The Polytechnique professor likes to remind her students that 70 to 80% of innovations result from a recombination of existing knowledge. “This kind of innovation, for which we do not reinvent the wheel but where we connect things that had not been connected before, requires more and more interdisciplinarity”, points out the one whose price could inspire young scientists to open their horizons.

A brain of symmetry

The study of symmetries is a central concept in mathematics and physics. Luc Vinet, world-renowned expert in the field, Director General of the Institute for Data Valorization (IVADO) and Aisenstadt Professor of Physics at the University of Montreal, received the ACFAS Urgel-Archambault Prize (physical sciences, mathematics, computer and genius).

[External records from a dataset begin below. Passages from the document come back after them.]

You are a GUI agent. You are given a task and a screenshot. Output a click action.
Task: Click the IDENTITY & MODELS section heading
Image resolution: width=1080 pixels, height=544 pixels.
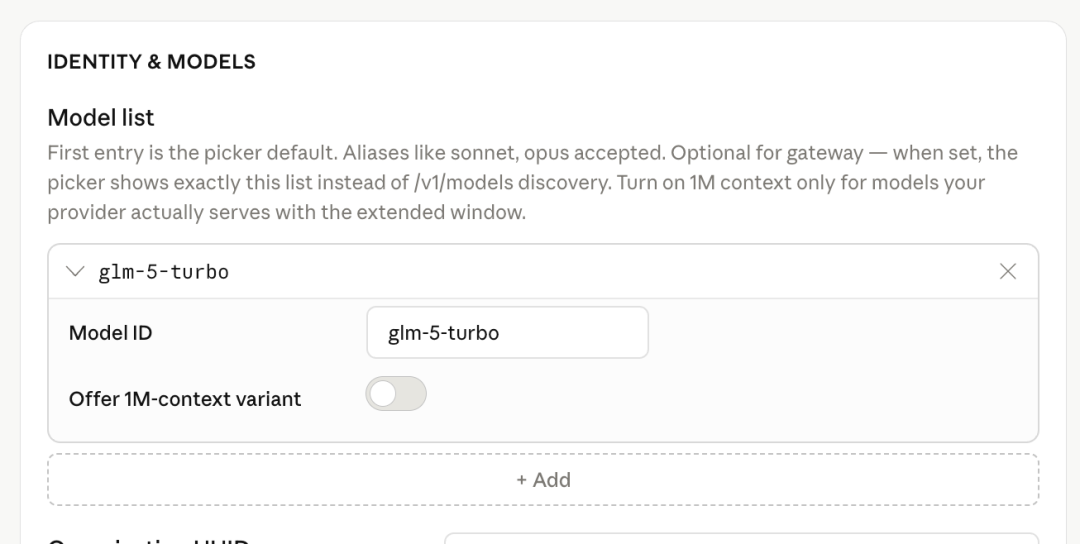[151, 62]
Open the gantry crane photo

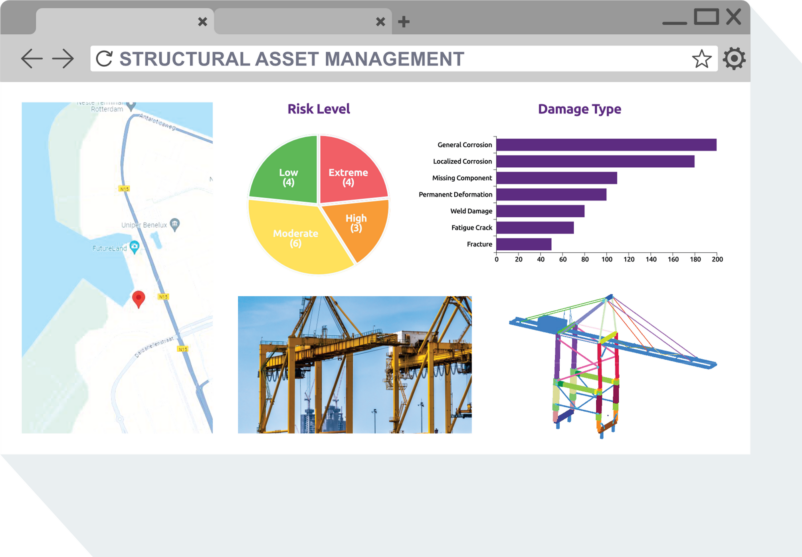(x=354, y=364)
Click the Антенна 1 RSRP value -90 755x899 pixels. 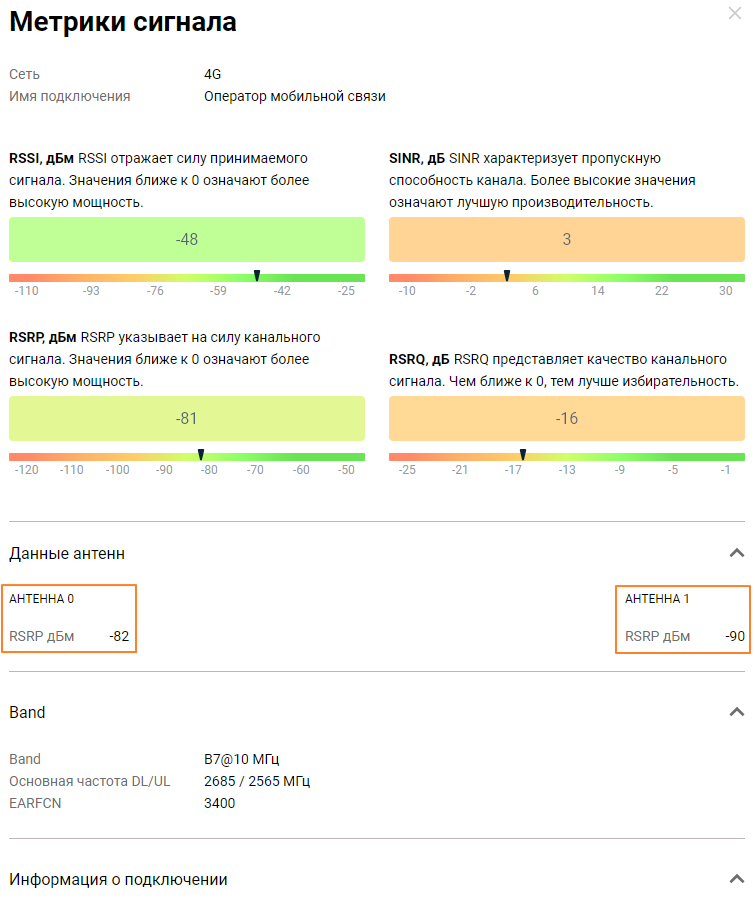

The notion of symmetry is simple when he describes it: “It is a transformation of a physical system which leaves the properties of the latter unchanged. For example, when a force depends only on the distance between two points, the physical system remains invariant under the rotations which are therefore symmetries of this system”, he illustrates. They make it possible in particular to determine the fundamental forces of nature, but they can be very sophisticated, subtle, even hidden – the movement of a planet, for example, has many more symmetries than one would think at first sight -, continues the one who endeavors to identify them, as well as the manifestations of their “fractures”.

Luc Vinet made several important discoveries in various fields. In particular, he showed how to combine gauge symmetries (the invariance of a physical system under the local action of a symmetry group) with those of Einstein’s relativity, using geometry and topology. He says he is happy to have been able to help set up various networks or projects, such as the Mitacs Network of Centers of Excellence or the new campus of the Université de Montréal on the site of the Outremont marshalling yard, while remaining very active scientifically. “This award encourages me to go further,” he says.

This special content was produced by the Special Publications team of the To have to, pertaining to marketing. The drafting of To have to did not take part.